Facebook says it’s getting better at using AI to take down hate speech


Facebook has spent years building and deploying artificial intelligence to stamp out hate speech on its massive social network. The company says it’s now using the technology to proactively spot nearly 95% of such content that it takes down. That remaining 5%, however, may be tricky to resolve.

On Thursday, Facebook said its AI systems detected 94.7% of the 22.1 million pieces of hate-speech content it removed from the social site in the third quarter of 2020; this is up from AI spotting 80.5% of the 6.9 million pieces of content it took down in the same quarter a year ago. In 2017, the company was able to use AI to proactively detect far less hate speech — 24% of the total hate-related content it took down at the time. The figures come from the latest edition of the Community Standards Enforcement Report report the company began issuing quarterly as of August.

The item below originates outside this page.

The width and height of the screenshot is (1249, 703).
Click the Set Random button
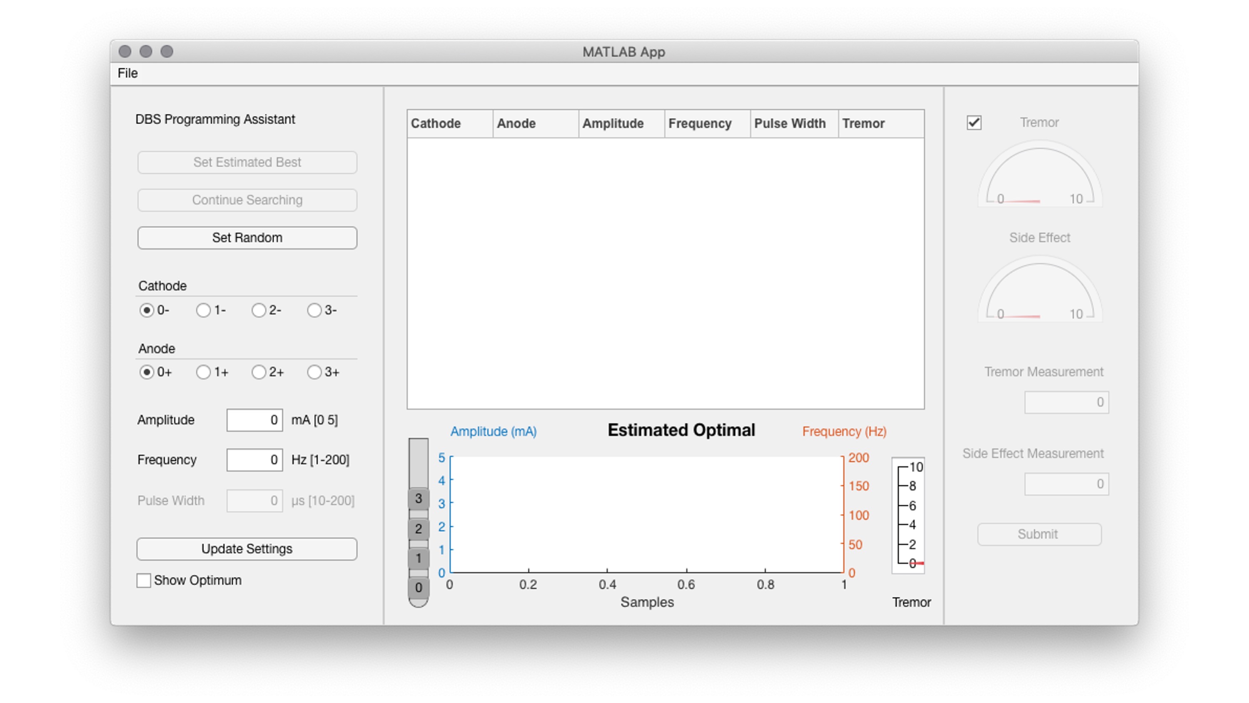tap(247, 238)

The update comes just days after Facebook CEO Mark Zuckerberg spoke to Congress about internet regulation, during which he repeatedly pointed out the company’s reliance on algorithms to spot terrorist and child-exploitation content before anyone sees it.

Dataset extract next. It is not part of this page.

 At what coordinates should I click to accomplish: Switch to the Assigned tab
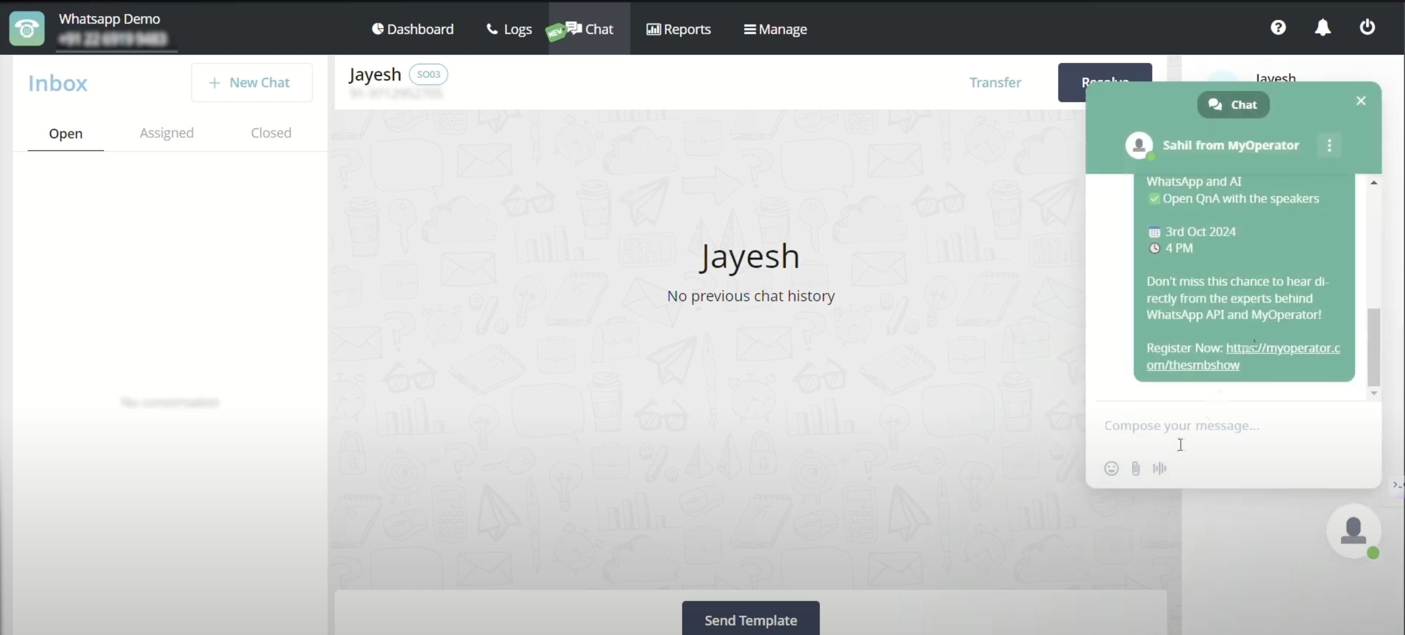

Like many other social networks, Facebook relies on AI to help a crew of humans moderate an ever-growing mountain of content on its eponymous platform and Instagram, which it also owns. It’s a tricky, never-ending task to remove objectionable user posts and ads, in part because people are uniquely good at understanding what differentiates, say, an artistic nude painting from an exploitative photo or how words and images that seem innocent on their own can be hurtful when paired.

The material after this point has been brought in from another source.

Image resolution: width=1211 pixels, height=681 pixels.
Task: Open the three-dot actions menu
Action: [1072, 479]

In a video call with reporters on Wednesday, Facebook’s chief technology officer, Mike Schroepfer, explained some of the latest AI tools Facebook is using to find harmful content before it goes viral, such as one that uses online data from Facebook systems to improve, rather than a set of data offline. He said his goal is to keep pushing the technology forward until as few people as possible see objectionable content on the social network. In the past, Facebook has been criticized for relying too much on human contractors, whose work, by its nature, subjects them to content that can be horrifying to see, as well as for its AI not catching violent live-streams such as the New Zealand mosque shooting in March 2019.

“Obviously, I’m not satisfied until we’re done,” Schroepfer said. “And we’re not done.”

But the trickiest content for AI to grasp remains that which relies on subtlety and context — cues that computers haven’t mastered. Schroepfer said Facebook is now working on detecting hateful memes; the company rolled out a publicly available data set related to such content in the spring in hopes of helping researchers improve detection capabilities. As an example of content that could be hurtful but might fly under the AI radar, he cited an image of a cemetery overlaid with the text “you belong here.”

“If I had overlaid text that said, ‘You belong here’, and the background image is a playground, that’s fine. If it’s a graveyard, it may be construed as hate to you, as a targeted class of people,” he pointed out.